## PROMPT
Your task is to retype, exactly and without pictures, the line holding "You are a GUI" and each line that follows it to the end of the entries.

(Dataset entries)
====

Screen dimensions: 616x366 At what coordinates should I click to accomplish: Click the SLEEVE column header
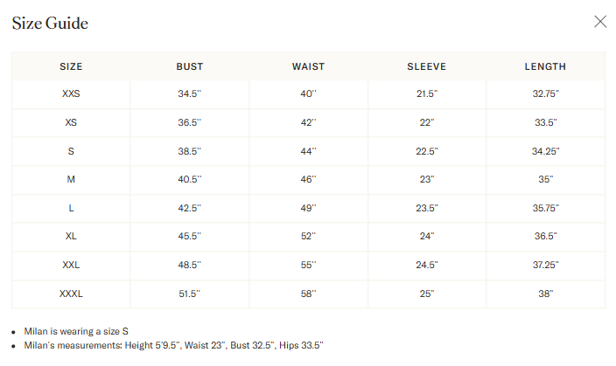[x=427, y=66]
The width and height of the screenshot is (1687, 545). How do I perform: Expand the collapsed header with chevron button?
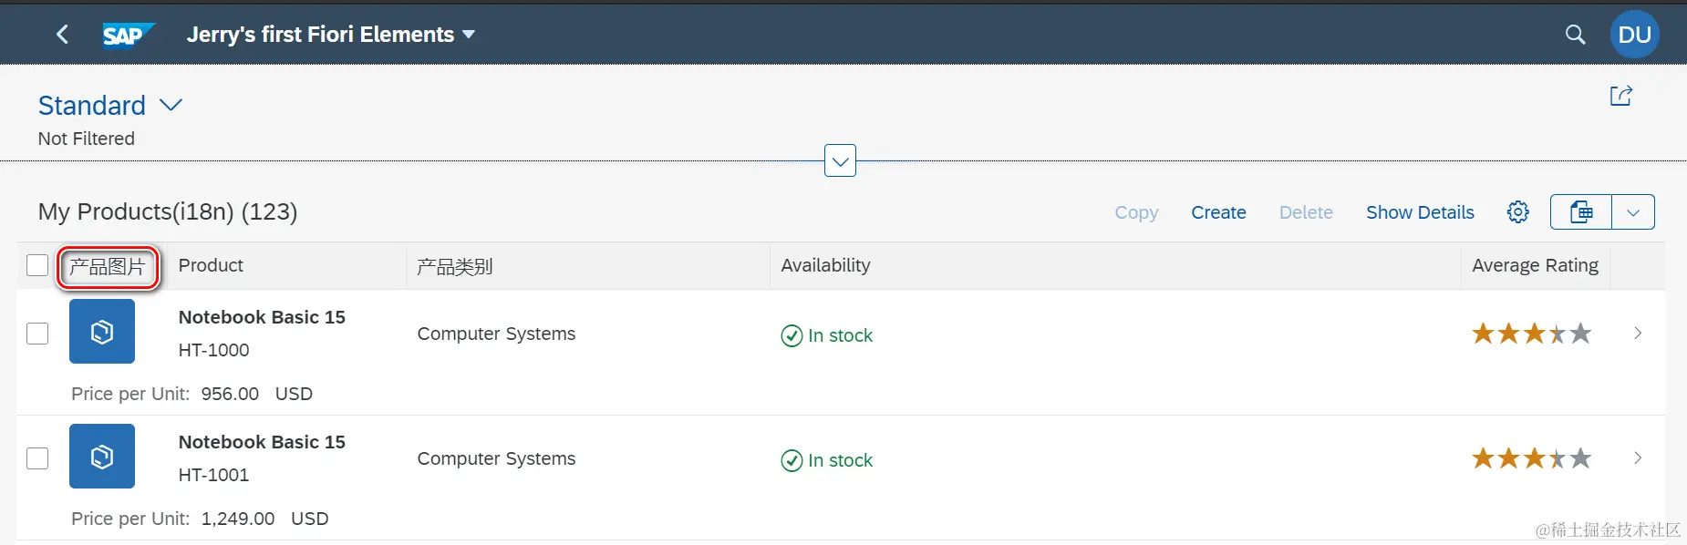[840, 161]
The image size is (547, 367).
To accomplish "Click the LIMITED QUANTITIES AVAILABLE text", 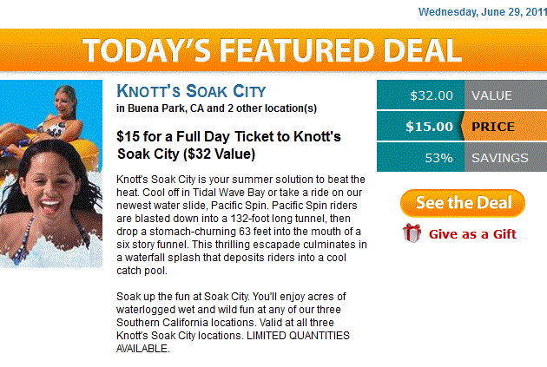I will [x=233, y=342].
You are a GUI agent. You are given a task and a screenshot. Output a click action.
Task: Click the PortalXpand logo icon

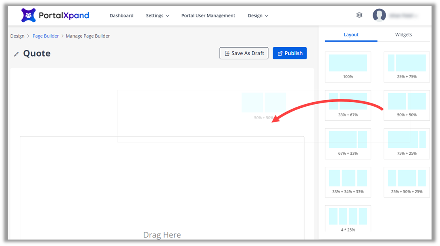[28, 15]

====

## TASK RESULT
You are a GUI agent. You are given a task and a screenshot. Output a click action.
Task: Click the PortalXpand logo icon

[28, 15]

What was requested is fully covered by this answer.